◆ GOAL ◆
Output the lines below unchanged, everything from the line containing "1600x818 pixels." down to the line containing "Action: pyautogui.click(x=410, y=116)", with both of those lines included.

◆ EXTRACTED DATA ◆
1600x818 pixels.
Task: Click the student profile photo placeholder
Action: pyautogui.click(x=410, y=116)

---

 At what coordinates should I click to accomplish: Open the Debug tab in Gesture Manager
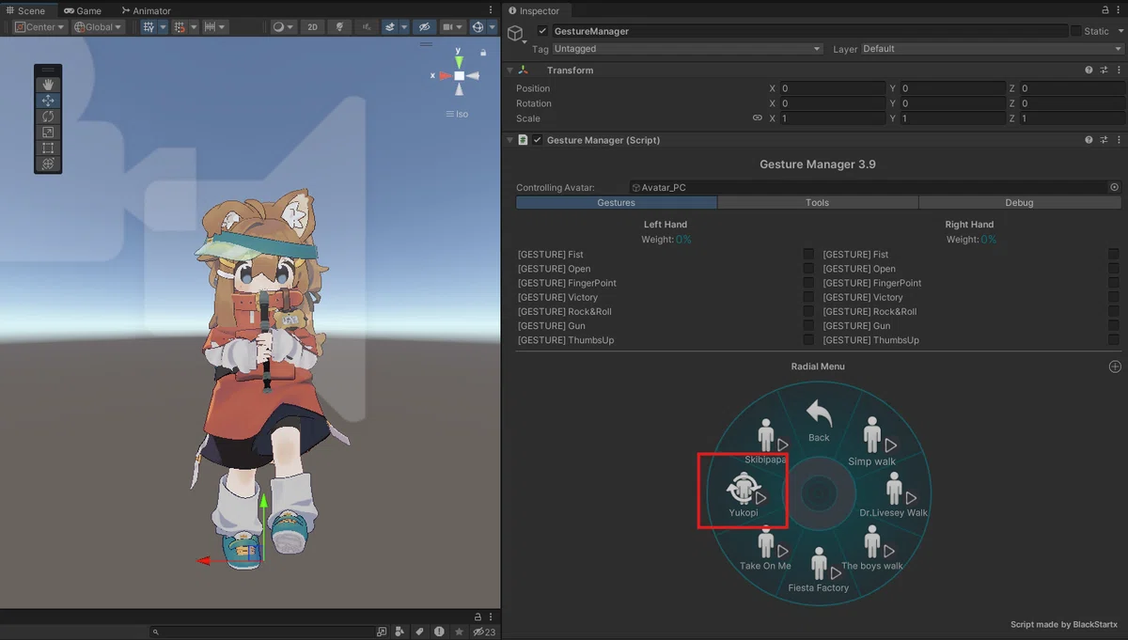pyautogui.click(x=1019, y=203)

◆ RESULT ◆
1600x818 pixels.
Task: Click the student profile photo placeholder
Action: pyautogui.click(x=410, y=116)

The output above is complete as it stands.